Dividing fractions starts with finding the reciprocal of the divisor. But what exactly is a reciprocal? A reciprocal of a fraction is simply flipping its numerator and denominator.
For example, the reciprocal of \( \frac{8}{7} \) is \( \frac{7}{8} \).
Reciprocals play a crucial role in fraction division because they allow us to convert division problems into multiplication problems, which are generally easier to solve.

• To find the reciprocal, always make sure you switch the top and bottom numbers of the fraction.
• If a number is whole, like 5, you can think of it as \( \frac{5}{1} \). Its reciprocal would then be \( \frac{1}{5} \).
• Checking your reciprocal is easy: when you multiply a fraction by its reciprocal, the result is always 1. For instance, \( \frac{8}{7} \times \frac{7}{8} = 1 \).

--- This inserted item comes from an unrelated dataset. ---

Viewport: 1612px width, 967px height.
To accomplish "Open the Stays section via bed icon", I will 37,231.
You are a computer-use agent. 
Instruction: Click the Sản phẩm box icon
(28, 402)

Knowing how to find the reciprocal of a fraction can make the seemingly complex process of dividing fractions a lot more manageable.

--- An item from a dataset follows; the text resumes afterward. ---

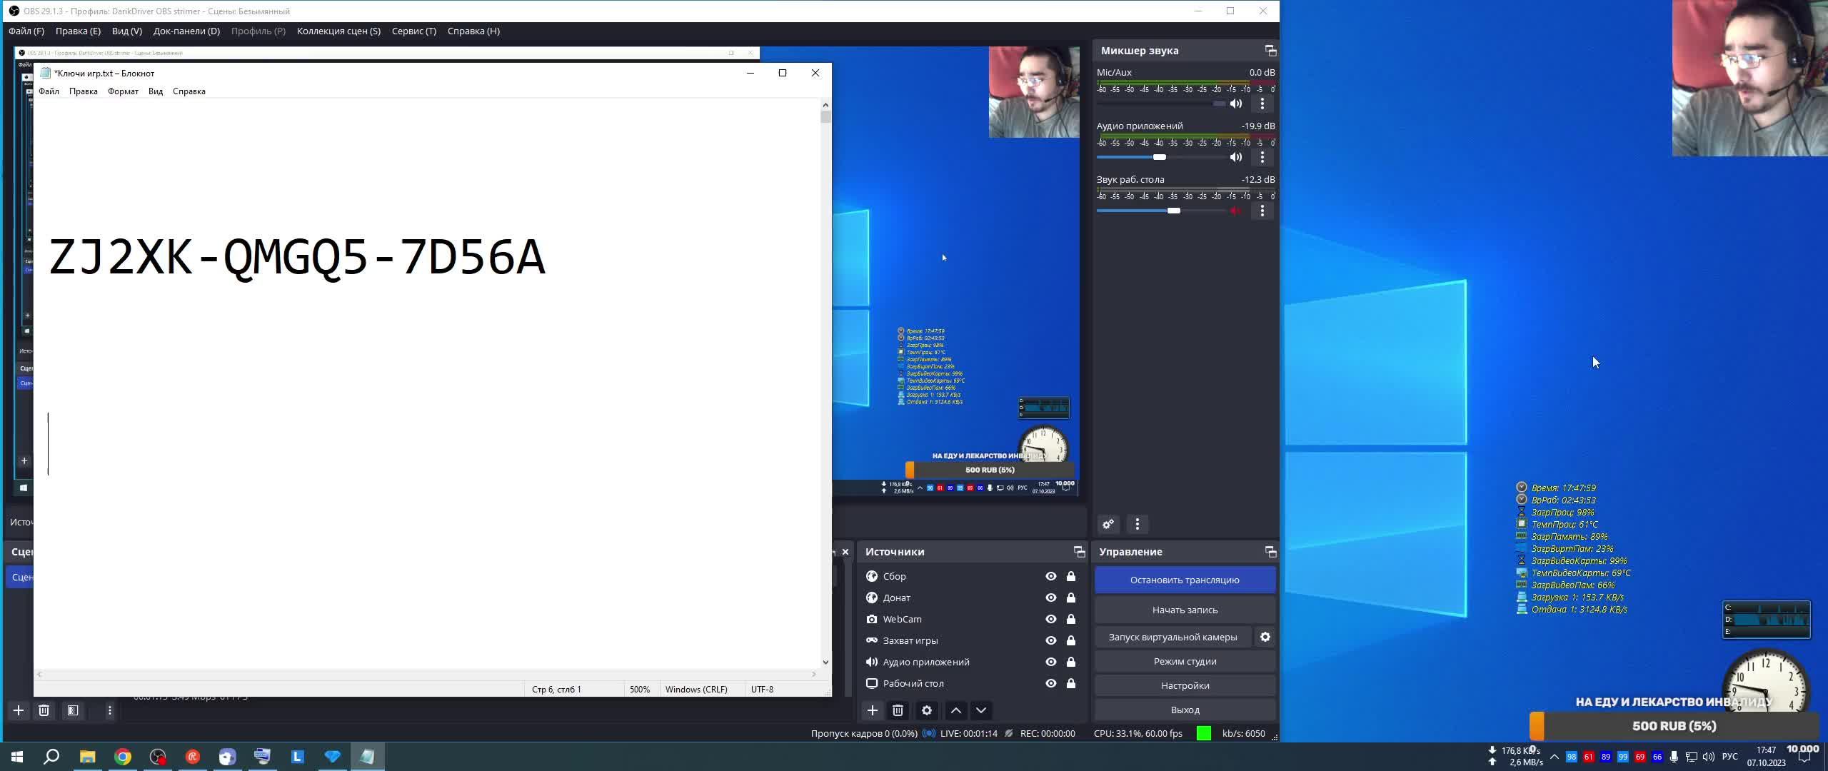
Task: Unmute the Звук раб. стола red speaker
Action: coord(1236,211)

Once you have the reciprocal of the divisor, you can replace division with multiplication. Multiplying fractions is straightforward: just multiply across the numerators and then the denominators.
For instance, to multiply \( \frac{7}{8} \times \frac{7}{8} \), you do:

• Multiplying the numerators: \( 7 \times 7 = 49 \)
• Multiplying the denominators: \( 8 \times 8 = 64 \)
• Putting it together: The result is \( \frac{49}{64} \)

One tip to make multiplication easier is to look for any cancellations between a numerator of one fraction and the denominator of the other.
While this might not apply to our current exercise, it can simplify your work significantly in more complex problems.

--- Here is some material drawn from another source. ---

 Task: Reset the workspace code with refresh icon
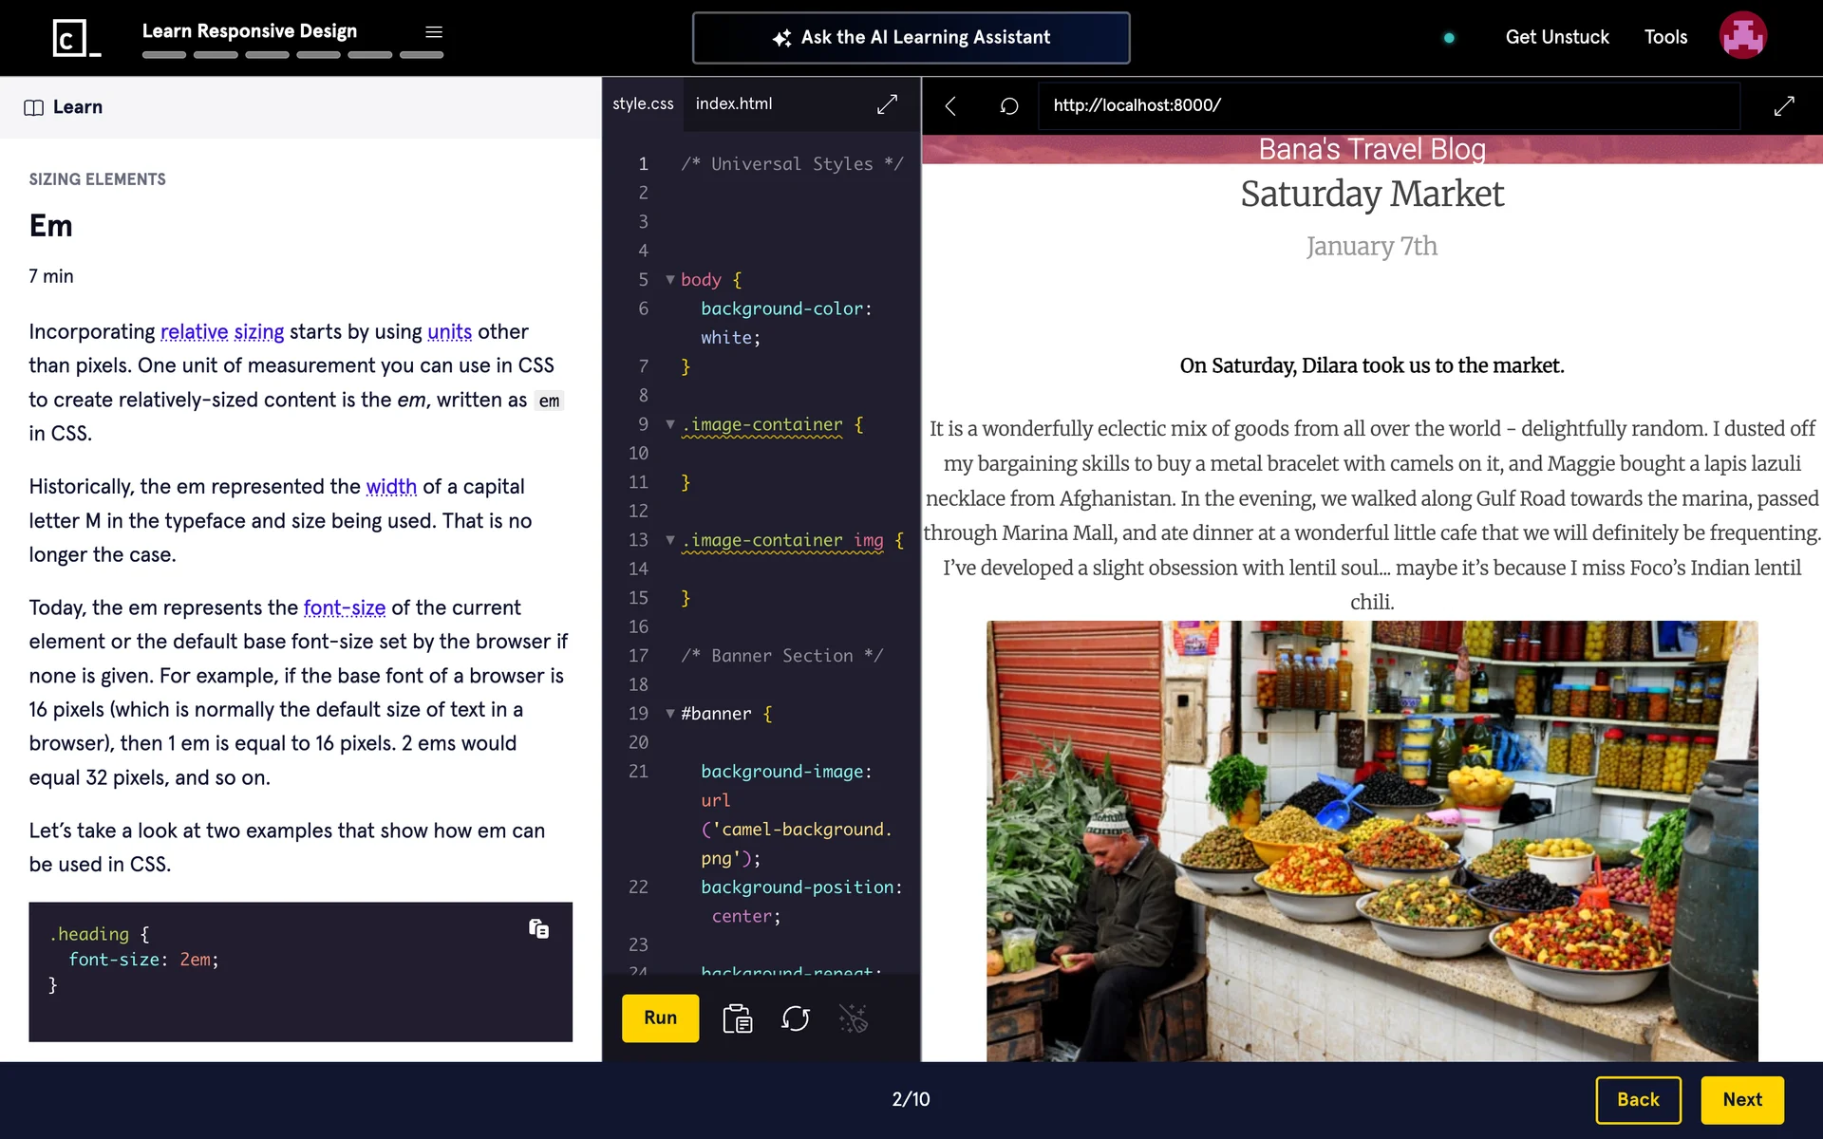[795, 1018]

After multiplying, it's important to simplify the fraction whenever possible to express your answer in its simplest form. Simplifying means reducing the fraction to the smallest numbers possible that maintain the same value.
The fraction \( \frac{49}{64} \) needs to be checked for simplification.

• List the factors of the numerator (49): 1, 7, 49.
• List the factors of the denominator (64): 1, 2, 4, 8, 16, 32, 64.
• Since the only common factor between 49 and 64 is 1, the fraction doesn't need any further simplification.

If you find common factors other than 1, divide both the numerator and the denominator by the greatest common factor to simplify the fraction. Remember, a fraction is in its simplest form when the numerator and the denominator share no common factors other than 1.